- PROBLEM TO WORK ON
Set down every line from the one containing "The width and" down to the one containing "Click the pink BSC meme flair tag", unchanged and in order.

-- RECORDS SUPPLIED start --

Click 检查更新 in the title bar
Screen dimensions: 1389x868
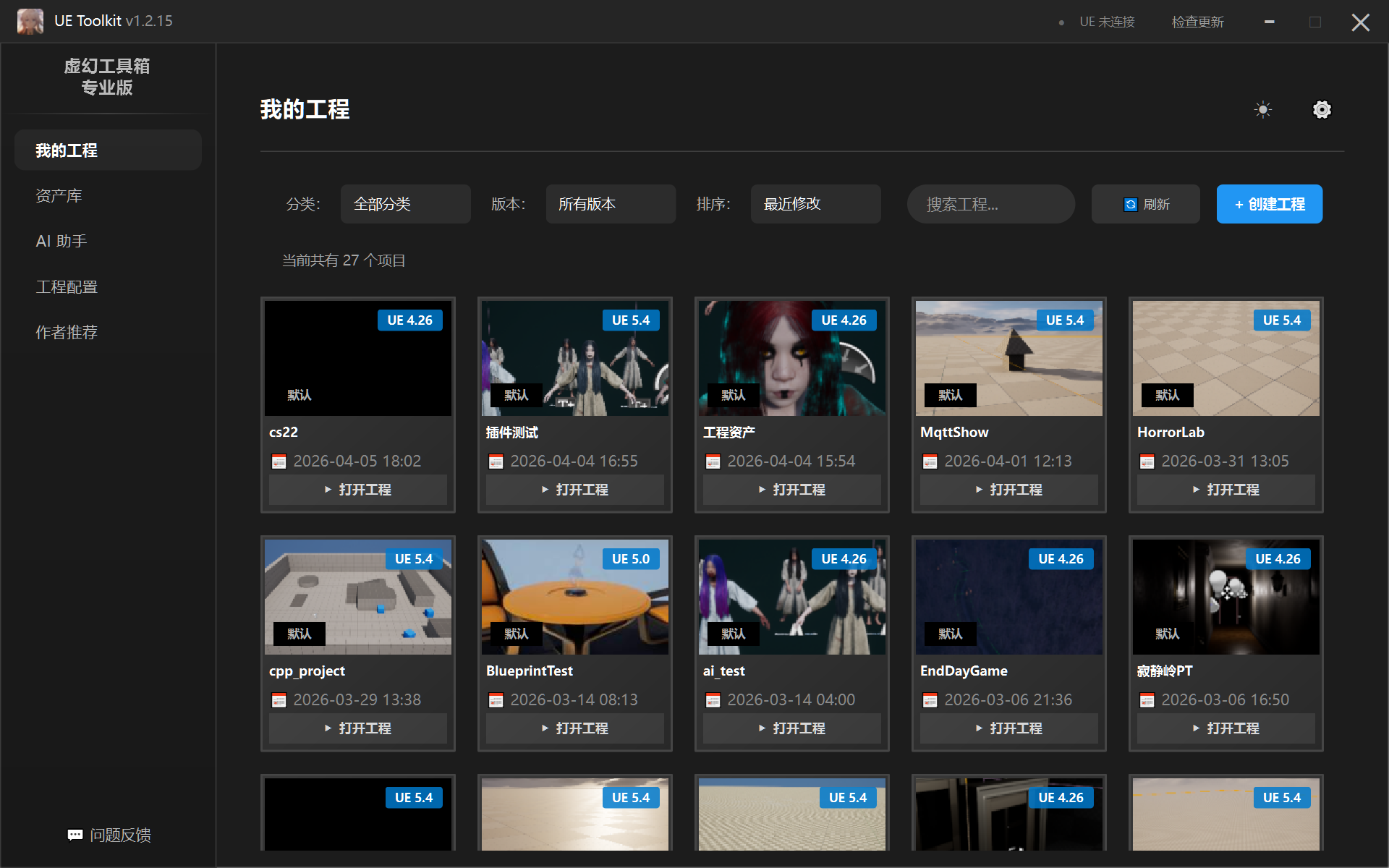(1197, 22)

-- RECORDS SUPPLIED end --
-- RECORDS SUPPLIED start --

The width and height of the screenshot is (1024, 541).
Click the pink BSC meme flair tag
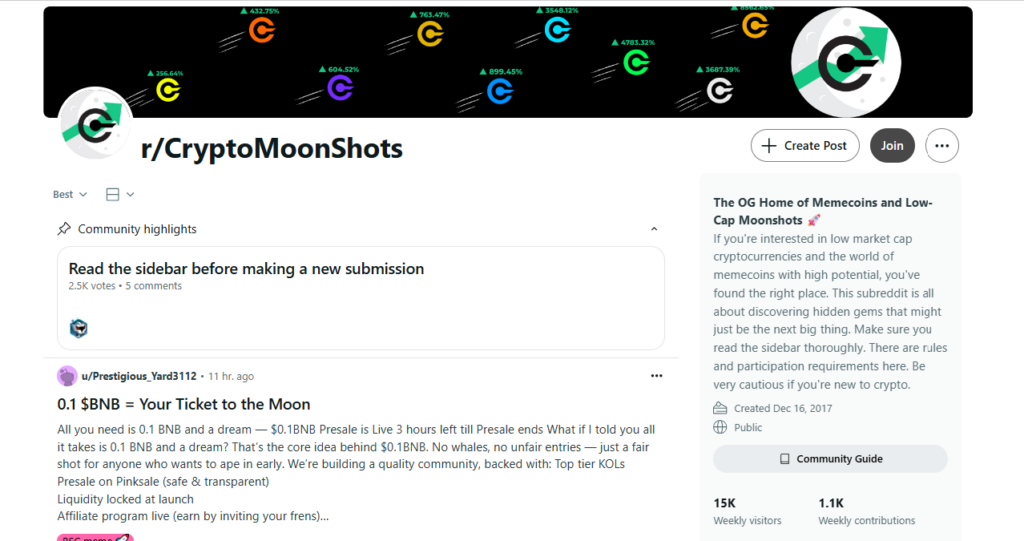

-- RECORDS SUPPLIED end --

- RESULT
The width and height of the screenshot is (1024, 541).
Click the pink BSC meme flair tag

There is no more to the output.